There are four balls in a hat: a blue one, a white one, and two red ones. Now I draw simultaneously two balls, look at them, and announce that at least one of them is red.
What is the chance that the other is red as well?
Apparently there are two interpretations, two approaches and two
answers.
The concise summaries of both are
presented by Jer and Steve.
Clearly, only one is correct – and the puzzle as presented does not need
additional assumptions or psychological insight.
Prior to disclosing my support to J or SH -
I aim to convince the erring
party that there are no "buts"
and "on the other hand" – just the text as presented.

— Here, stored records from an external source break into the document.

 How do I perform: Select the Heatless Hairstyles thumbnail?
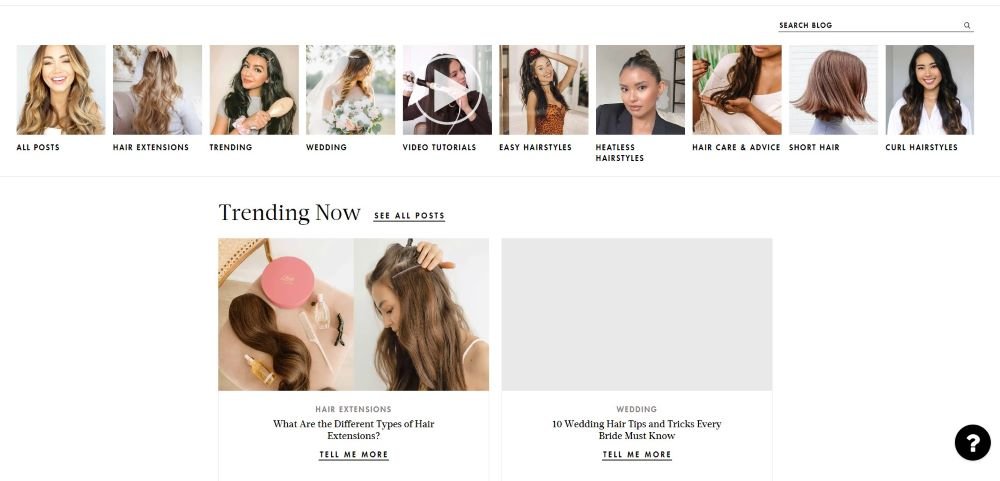click(x=640, y=90)
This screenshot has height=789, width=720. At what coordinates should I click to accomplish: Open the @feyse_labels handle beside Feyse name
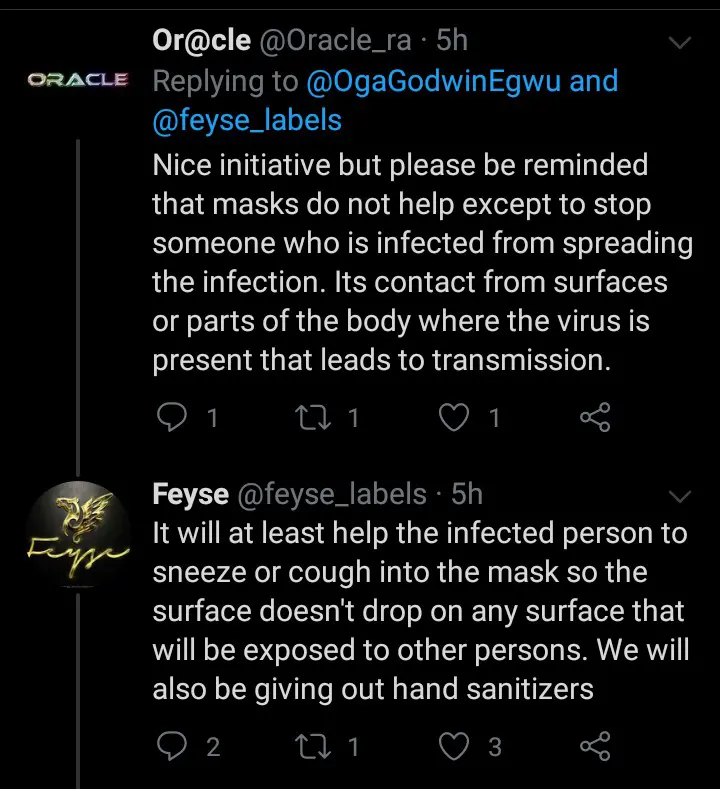coord(332,494)
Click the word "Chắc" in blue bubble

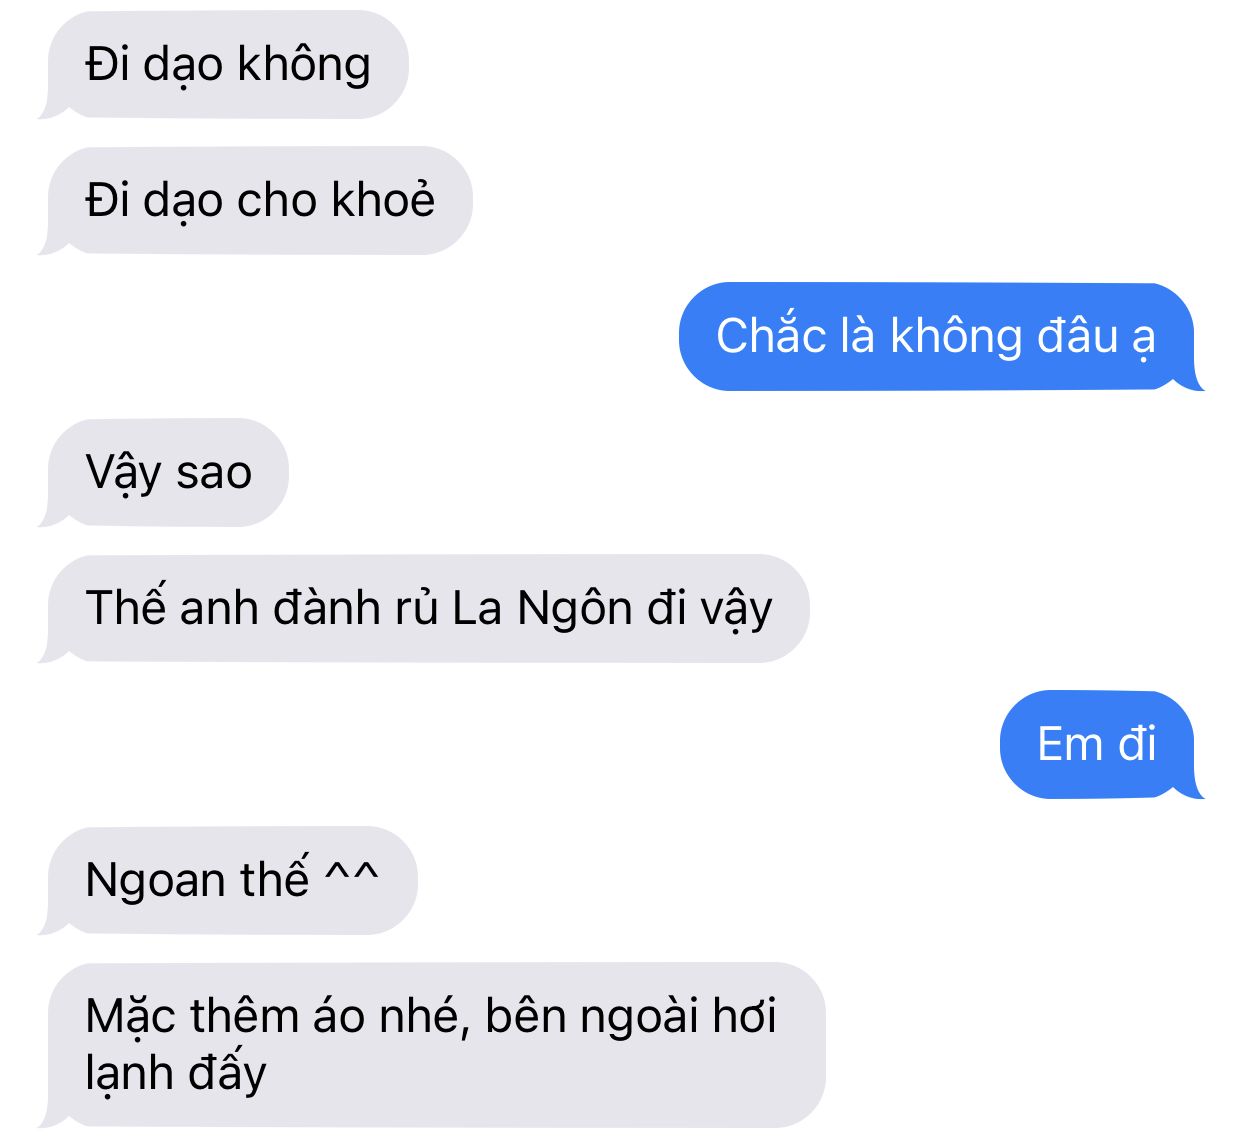[x=771, y=334]
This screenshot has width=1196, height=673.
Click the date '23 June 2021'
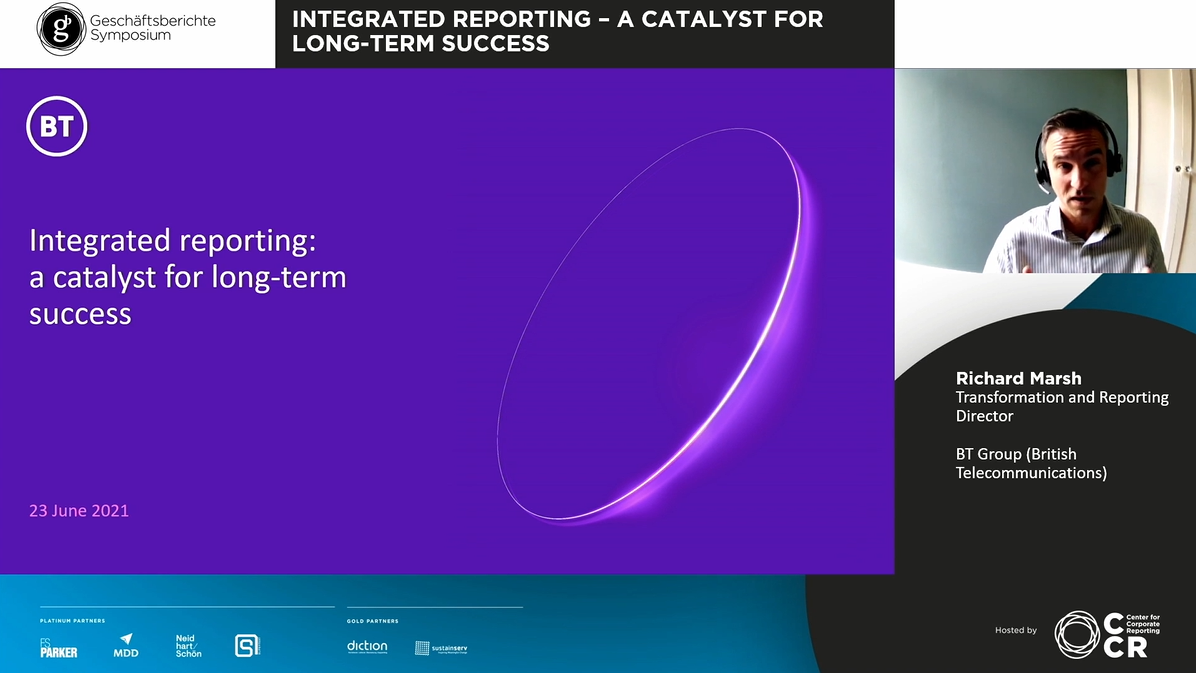(x=79, y=511)
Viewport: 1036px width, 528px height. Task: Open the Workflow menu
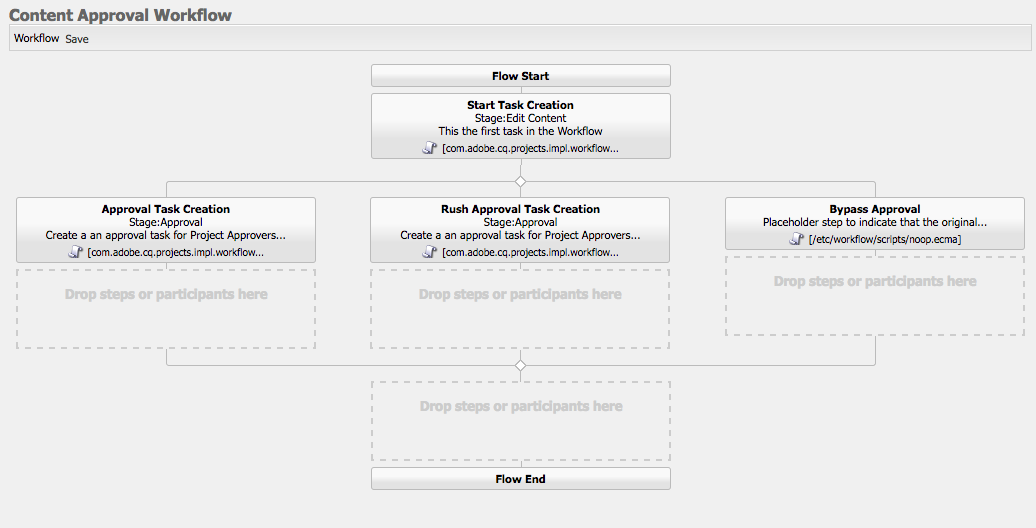click(36, 39)
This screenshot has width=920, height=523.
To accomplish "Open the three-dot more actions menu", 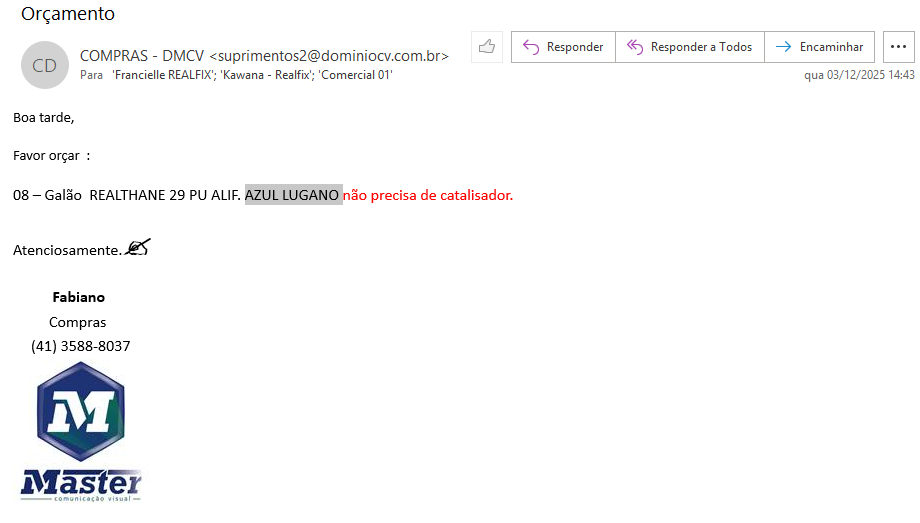I will click(899, 47).
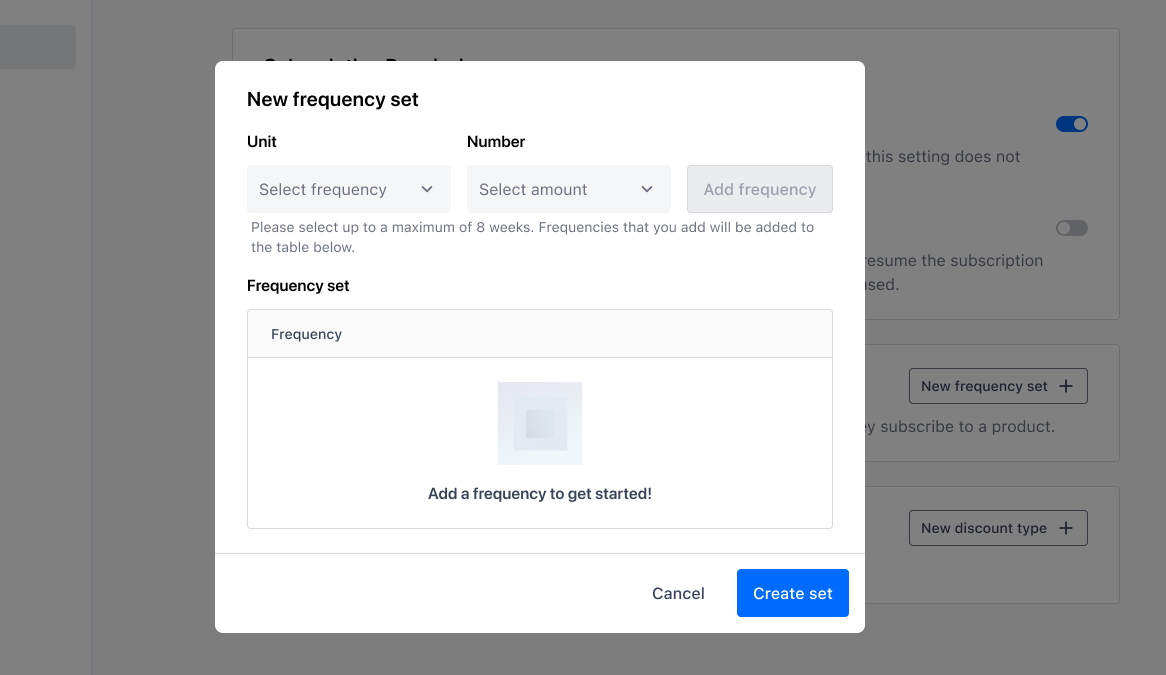Screen dimensions: 1166x675
Task: Cancel the new frequency set dialog
Action: [678, 593]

Maybe, after considering another example, someone will change his
mind, and if not I will definitely
address his remarks.
The 3 colors in the text are redundant – there are 2 RED & 2
NON-RED.
Please solve the following example, using both approaches and see for
yourself .
<begin>
There is a deck of 52 cards, perfectly shuffled. I ask Jer to pick up
randomly (all done under the watchful eyes of SH) 2 cards and to place them
face down on the table and then I pose
the following question:
If I,
after looking at both cards announce that at least one of them is red- what
are the chances that both cards are red?
Is the said procedure equivalent to simply discarding one red card
from the deck and stating that the chances of drawing a RED card are 25/51?
<end>
Please do not try to justify any answer on simulation based on
procedures not strictly adhering to my text per se, no modifications, no
additional interpretation
Who's right?